Tesla Q2 2026: receita recorde de 28 mil milhões, mas margens caem
A Tesla publicou os resultados financeiros do segundo trimestre de 2026: receita total de 28,24 mil milhões de dólares, um crescimento de 26% face ao Q2 de 2025, e um novo recorde trimestral. A margem bruta automóvel desceu, porém, de 19,2% para 16,3%, devido a garantias, subida de taxas de juro e o fim de benefícios relacionados com tarifas. O lucro por ação ficou abaixo do esperado pelo mercado.
A earnings call de quarta-feira foi dominada por três temas: o estado da autonomia, a produção do Cybercab e o progresso do Optimus.
FSD e Robotaxi
As subscrições ativas de FSD chegaram a 1,48 milhões, um crescimento de 56% face ao ano anterior. Em Portugal, a relevância deste número está na dinâmica que representa: na América do Norte, 55% das novas entregas incluíram uma subscrição de FSD no ato da compra. O FSD está a tornar-se um fator de decisão de compra, não um acessório pós-venda.
O programa Robotaxi acumula 2,5 milhões de milhas pagas e opera em sete áreas metropolitanas. A frota está a crescer a 10% por semana. Ashok Elluswamy confirmou ainda que os Robotaxis já correm versões iniciais do FSD V15, com o lançamento público previsto para o final de 2026 ou início de 2027.
Na Europa, cinco países já aprovaram o FSD: Países Baixos, Estónia, Lituânia, Dinamarca e Bélgica.
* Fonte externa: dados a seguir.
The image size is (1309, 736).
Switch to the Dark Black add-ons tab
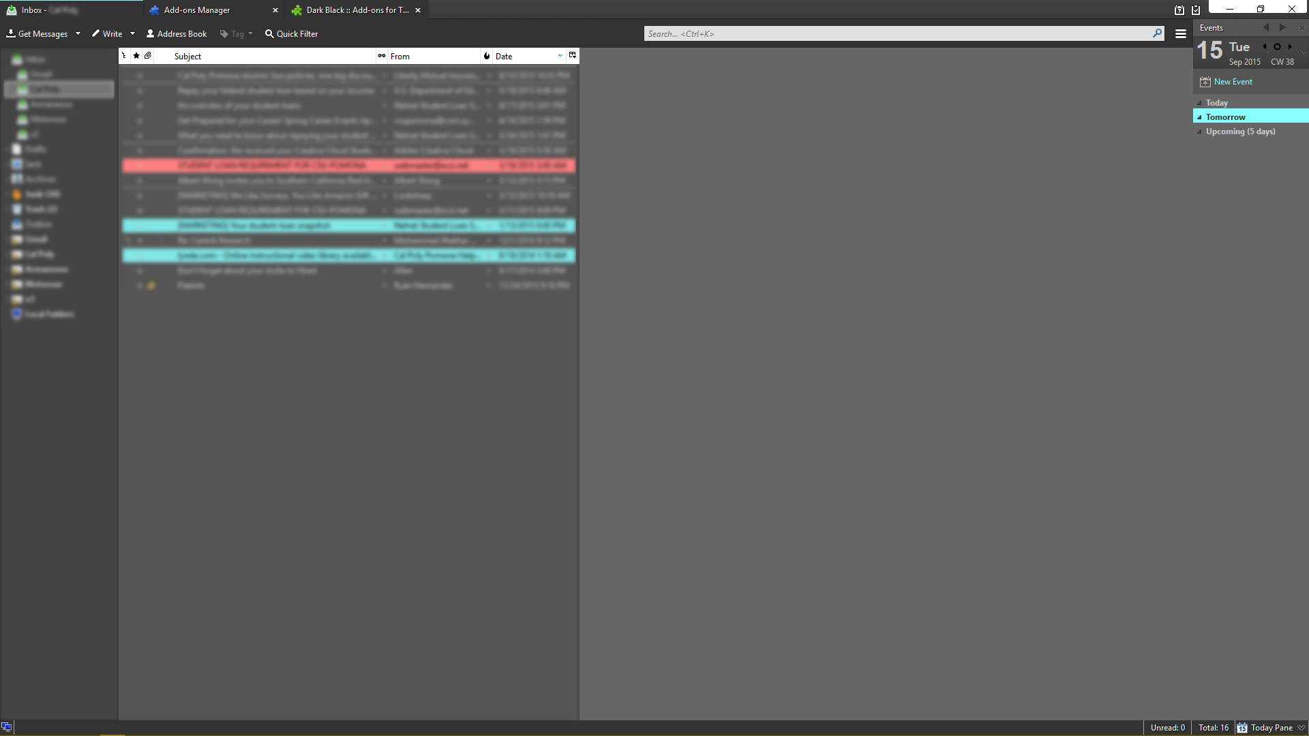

Os km acumulados na Europa ultrapassou os 50 milhões de quilómetros.
Cybercab e produção
A produção do Cybercab iniciou-se oficialmente na Gigafactory Texas. Os primeiros testes em estrada pública aconteceram no Q2, e em julho começaram as viagens autónomas para funcionários no campus da fábrica. A Tesla está a calibrar o ritmo de produção do Cybercab para corresponder à taxa de expansão prevista da frota.
A Tesla atingiu 9,7 mil milhões de entregas cumulativas e espera cruzar os 10 mil milhões ainda no Q3. O backlog de encomendas é o maior da história da empresa.
Optimus e chips
A linha de produção inicial do Optimus será instalada em Fremont no Q3 de 2026, com uma fábrica dedicada em construção na Giga Texas. O Optimus V4 será produzido em Austin. Quanto aos chips, o AI5 deverá entrar em produção em volume em 2027. A Tesla está também a construir uma fábrica própria de semicondutores (TERAFAB), cuja localização será anunciada em breve em evento separado.
O que isto significa para Portugal
A queda das margens automóvel é o número mais relevante para quem acompanha a Tesla como empresa: crescer a receita enquanto as margens caem significa que o modelo de negócio atual ainda depende do hardware para sustentar a expansão dos outros segmentos. A grande aposta da Tesla é que os serviços de software e autonomia compensem essa pressão. Para os proprietários em Portugal, os sinais concretos desta call são dois: o FSD está a aproximar-se do V15 com os Robotaxis a funcionar já em builds iniciais, e a expansão europeia das aprovações continua, ainda que mais devagar do que o desejado.